Customer communication and brand building entered new orbits amidst the pandemic.
Communication strategies became fluid to changing stakeholder sentiments and will continue to be more personalised. We also discovered some old and new messaging pillars such as purpose, empathy, well-being, and safety.
The pandemic has undoubtedly affected every industry, but the travel and hospitality industry was one of the most impacted. An industry that was slated to grow 10-fold at the start of 2020 came to a complete standstill and has been slowly picking up the pieces since then, although not at a desirable pace as public health and safety concerns continue to loom across the world. Despite the setbacks, the industry has shown great resilience and determination to regain pre-pandemic momentum. One of the things that has changed significantly, and perhaps irrevocably, is not just how we communicate but what we communicate.
During the pre-pandemic days, the whole world was competing for tourist and visitor attention, trying to find a unique positioning for their brand and the focus was to make travel irresistible. Travel communications was focused on creating a sense of desire and yearning in the hearts of their audience by putting out rich, diverse, and engaging content across platforms.
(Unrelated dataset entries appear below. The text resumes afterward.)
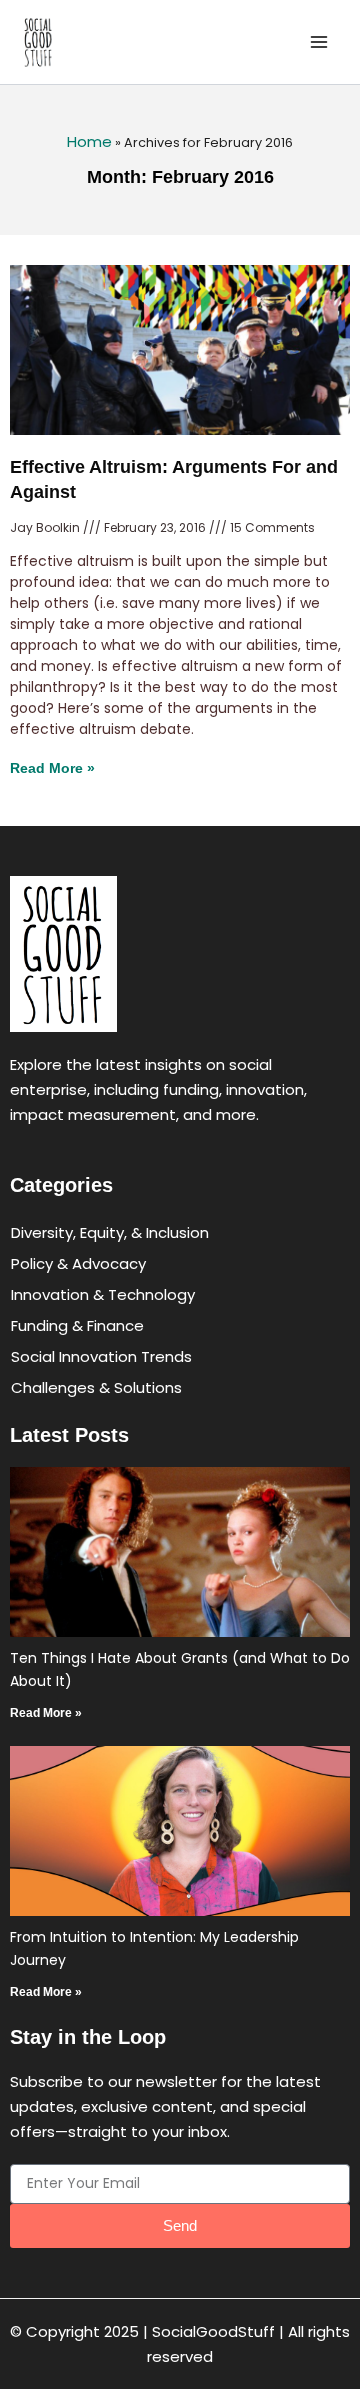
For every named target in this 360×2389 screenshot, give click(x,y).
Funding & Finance (77, 1325)
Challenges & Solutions (96, 1387)
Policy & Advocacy (78, 1263)
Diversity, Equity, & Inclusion (110, 1232)
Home (89, 141)
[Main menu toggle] (319, 42)
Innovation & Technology (103, 1294)
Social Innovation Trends (101, 1356)
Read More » (52, 768)
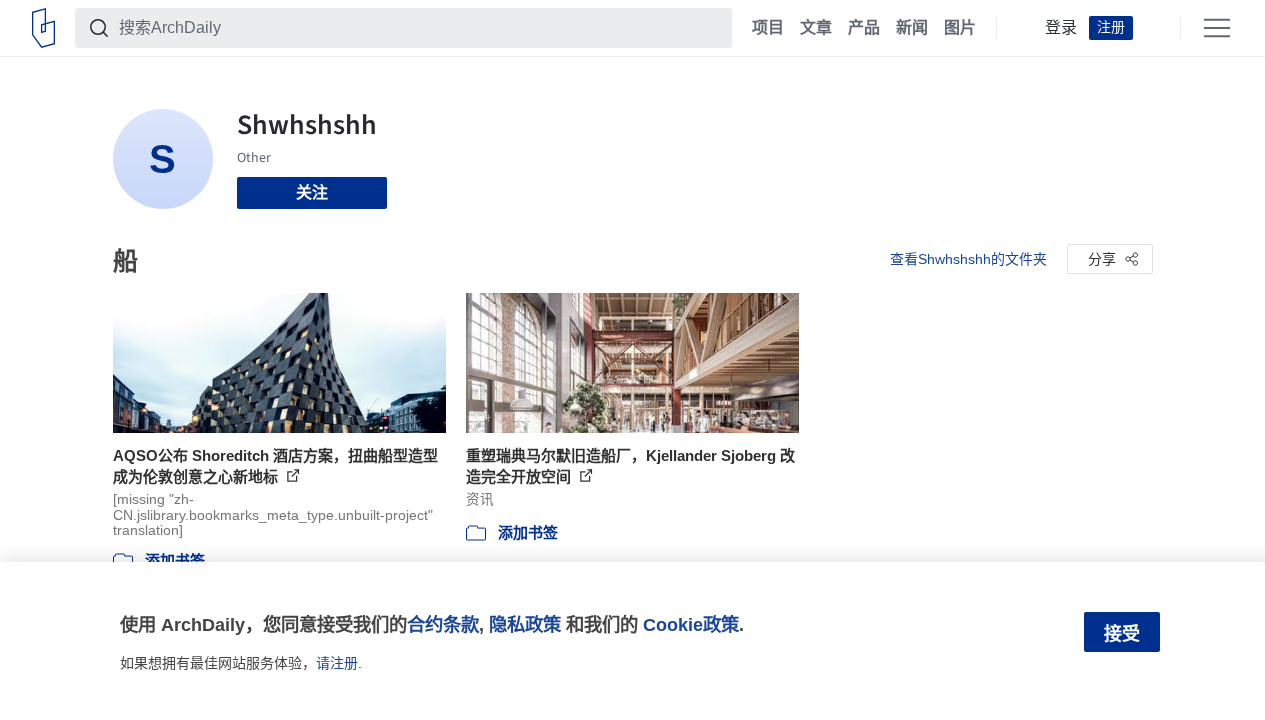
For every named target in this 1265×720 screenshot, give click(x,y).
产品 (864, 28)
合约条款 (443, 624)
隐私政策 (525, 624)
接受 (1122, 634)
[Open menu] (1217, 28)
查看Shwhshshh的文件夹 (968, 259)
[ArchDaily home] (43, 28)
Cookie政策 (691, 624)
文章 (816, 28)
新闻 (912, 28)
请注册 (337, 663)
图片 (960, 28)
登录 (1061, 28)
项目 (768, 28)
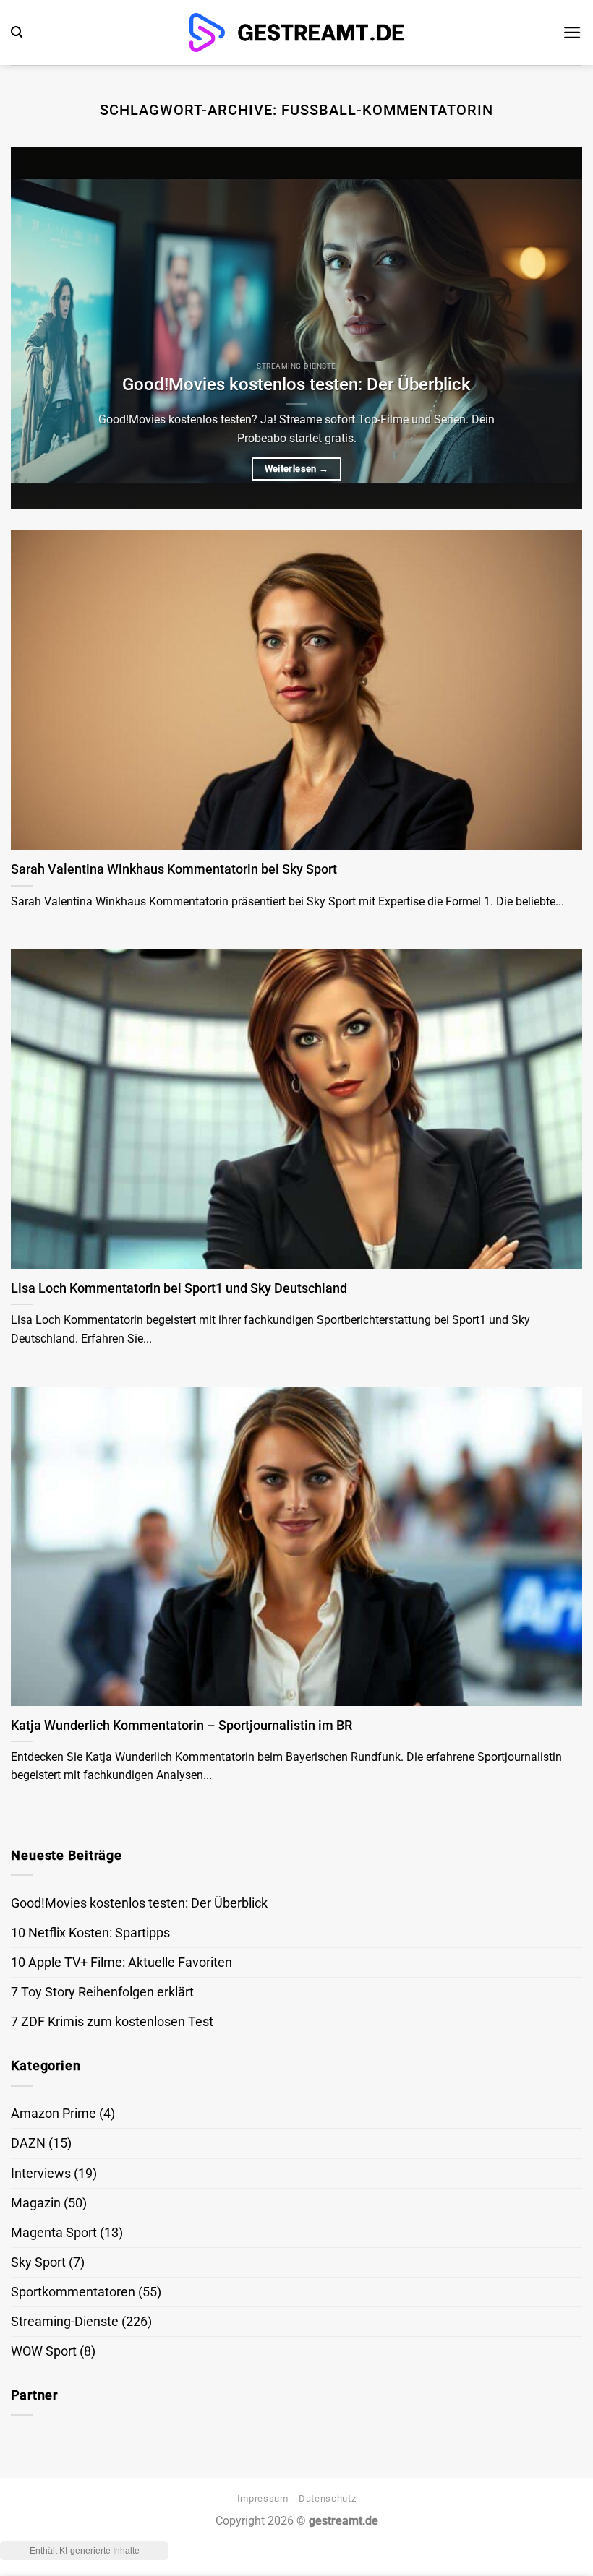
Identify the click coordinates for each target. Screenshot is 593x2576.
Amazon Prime (53, 2113)
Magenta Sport (54, 2233)
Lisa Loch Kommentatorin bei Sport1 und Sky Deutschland (179, 1288)
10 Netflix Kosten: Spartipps (90, 1933)
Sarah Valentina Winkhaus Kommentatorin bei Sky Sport (174, 868)
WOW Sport (44, 2351)
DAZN (28, 2143)
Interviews (41, 2173)
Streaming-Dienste (65, 2321)
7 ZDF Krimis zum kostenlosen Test (112, 2022)
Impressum (263, 2498)
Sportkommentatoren (73, 2292)
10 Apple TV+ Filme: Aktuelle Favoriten (121, 1962)
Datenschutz (327, 2498)
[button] (16, 32)
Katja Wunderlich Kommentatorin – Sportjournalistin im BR (181, 1725)
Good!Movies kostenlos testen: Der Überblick (296, 384)
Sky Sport (38, 2262)
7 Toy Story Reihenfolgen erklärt (102, 1992)
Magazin (36, 2203)
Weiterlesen (297, 468)
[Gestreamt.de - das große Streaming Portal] (296, 32)
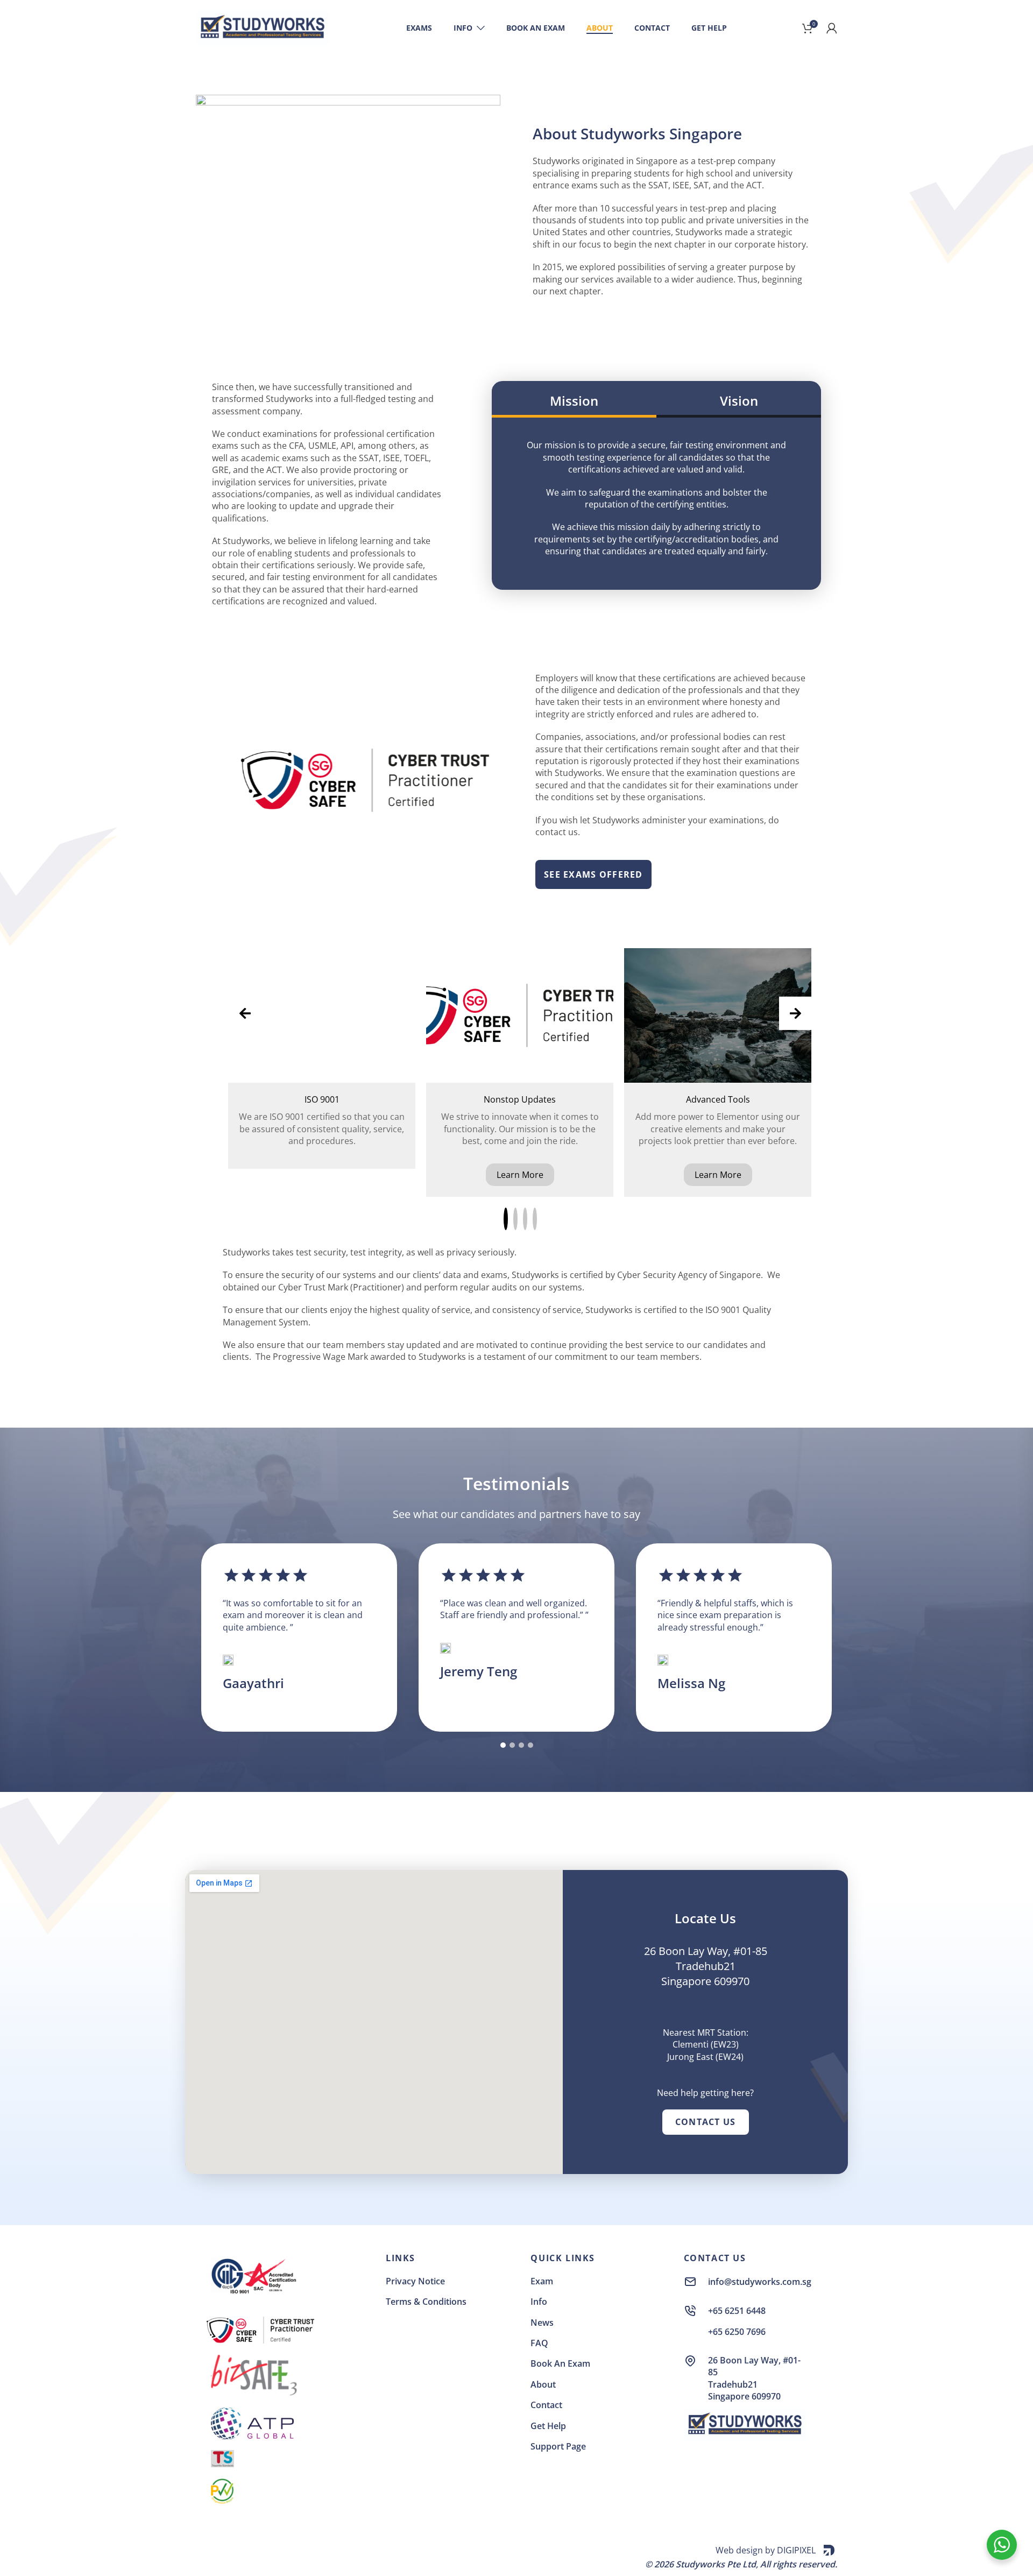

Fast-forward to post-pandemic 2020 and people have become more cautious about the way they travel and more importantly where they travel.
In times like this, when consumer sentiment and sensitivities must be carefully considered, communication in travel has had to pivot from creating desire to creating a sense of assurance. Even though the general sentiment around travel is more optimistic now than before, majority of travellers are still on the fence about getting on the move. ‘Safety’ is now at the centre point of all conversations and will continue to be a key consideration even post pandemic. Perceived risks and travel constraints have a larger impact on travel decisions in today’s world.
It’s become increasingly important to help consumers make an informed decision, so they feel confident about their travel journeys. Companies need to focus on being transparent, compassionate and position themselves as experts who customers can trust. This not only helps consumers stay updated in real-time but also gives them a sense of security in getting the required information from a credible and reliable source.
As an industry that’s collaborative and driven on partnerships it’s also important to reassure consumers about measures taken with regards to their health, hygiene, and safety through unified and standardised communication. For example, large hotel chains frequently collaborate with franchisees and airlines from global alliances, making it their responsibility to ensure that safety and hygiene standards are upheld by all partners. We’ve seen many hoteliers taking measures like publishing thorough handbooks laying out cleanliness standards and expectations across their franchisees and alliances. Some nations, like Singapore, even have audit processes in place that allow hotels to receive third-party certification that they are adhering to cleanliness and safety standards. Steps like these go a long way in building trust among your audience and displaying a sense of accountability that your brand is here to look after them no matter where they go or whom they choose.
Among the emerging trends we see a growing number of consumers are considering more sustainable ways of travelling. Gone are the days of impromptu long-distance vacations, travel plans are now made well in advance. Digital adoption and transformation saw a quantum leap. With these rapid changes, communications across the industry have also had to adapt quickly, efficiently, and effectively. As one of the largest visa outsourcing and technology services specialists, we saw data privacy and protection become a key concern as more consumers moved online for travel planning & bookings. Therefore, educating customers through consistent communication on secure uploading of information and our stringent data privacy measures has contributed in building travellers trust.
The travel sector has bounced back from several shocks in the past. From terror strikes to economic slowdowns, the human desire to travel has triumphed all challenges. Pre-pandemic momentum is inevitable. As the industry upskills itself to become future-ready to similar risks, brand communicator must collectively work towards building robust public perception. Consumer confidence, in my view is an asset that must be nurtured through strategic communication, and this is right time to switch gears.
(The author is SVP and head - corporate communications and CSR, VFS Global.)